Hasretimiz nazlı; Ankara yanımızda yürüyor. Lisenin bahçesindeki çiçekler kulak kesilmiş konuştuklarımıza, günebakanlar hepten meraklı. İçimizden birini hastalık sarmış, yatağından selam gönderiyor eskimeyen dostluğumuza nazire yapıp; içimizden birilerinin olmayacağı muhakkak bir sonraki görüşmeye; hayat sürecektir fakat. Selamı ve sözcükleri donuyor havada; masada ellerimizi deydiğimiz yerde depremler.
Bir sonraki görüşmeye kimbilir kim olmayabilir aramızda? Kim olabilir? Kim hayatın çekilmezliği ve bu büyüyen yalnızlık karşısında direnebilir, bilmiyorum? Bildiğim bir şey var; hepinizi ayrı ayrı özlüyorum. Haluk; attalara gitti bir daha gelmedi. Sezai; kıyı kentinde o şerhla bakışıyla denize karşı duruyordur, Yeşim şimdi uykusuz bir hipokrat gibi batık kentin ana caddesinde; elinde bir hüzün taşıyor. Yıldız ise gökyüzündeki duruşunu kıskandırıp diğer yıldızların körfez alacasındadır biliyorum. Mehmet bir teraziyle dolaşıyormuş doğduğumuz sokaklarda; adalet tüketerek damarlarında; Hamdi'nin ellerine bulaşmış hastalık; ayaklarına sarılmış; dayan diyesiyim kardeşimbir 'arkadaş çukuru' açıyormuş hayatın boşunalığına karşı
Ben bir yolcuyum oysa. Yürümenin kutsallığına sığınan; yol alan bir hüzün katarıyım akan suyun başında. Yemyeşil bir ırmak gibi duruyorum çoğun bu hayatın aymazlığına karşı.

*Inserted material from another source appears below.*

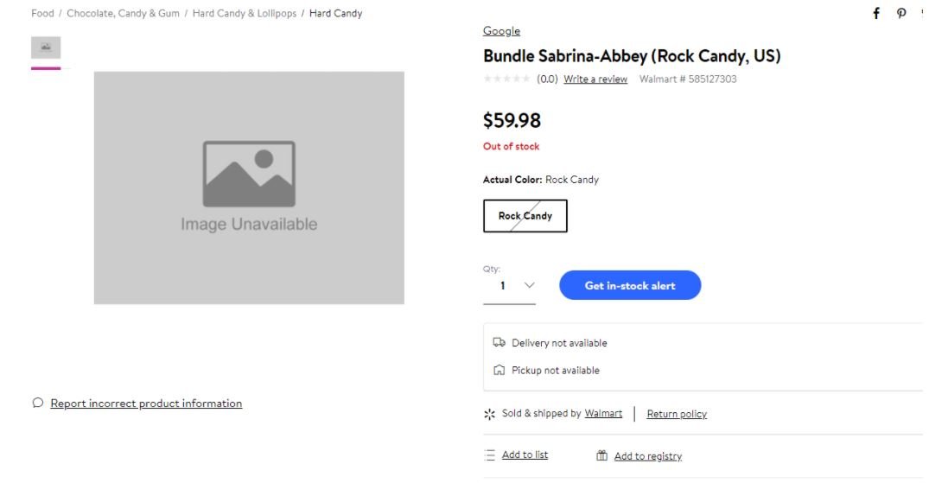Click Report incorrect product information link
The image size is (929, 483).
[x=146, y=404]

Etim ne butum ne! İstese bir çocuk bile öldürebilir beni. Savunmayacağım kendimi; bitecek olan biter. Başlar yeniden başlayacak olan.
Ne uyandığım anların sevinci çocukluğumu anlatabilir yanımdakilere, ne çocukluğuma başlattığım yolculuk bir 'gece hikayesi' gibi babamın -Aaah babamın!- dilinde. Yanıbaşımdan geçiyor sözcükler; en uzaktakilerden başlıyorum anlam yüklemeye; uzak; uzaktır.
Hep söyledim yine söyleyeceğim;
"Avutamaz artık / çağdaş ve sarsak kalbimi / ne yağmur ne şiirler!!!" Bir fotoğrafın çağrıştırdıkları geçiyor yüreğimin üzerinden. Susuyor; "gökteki yıldızları yakama takıyorum."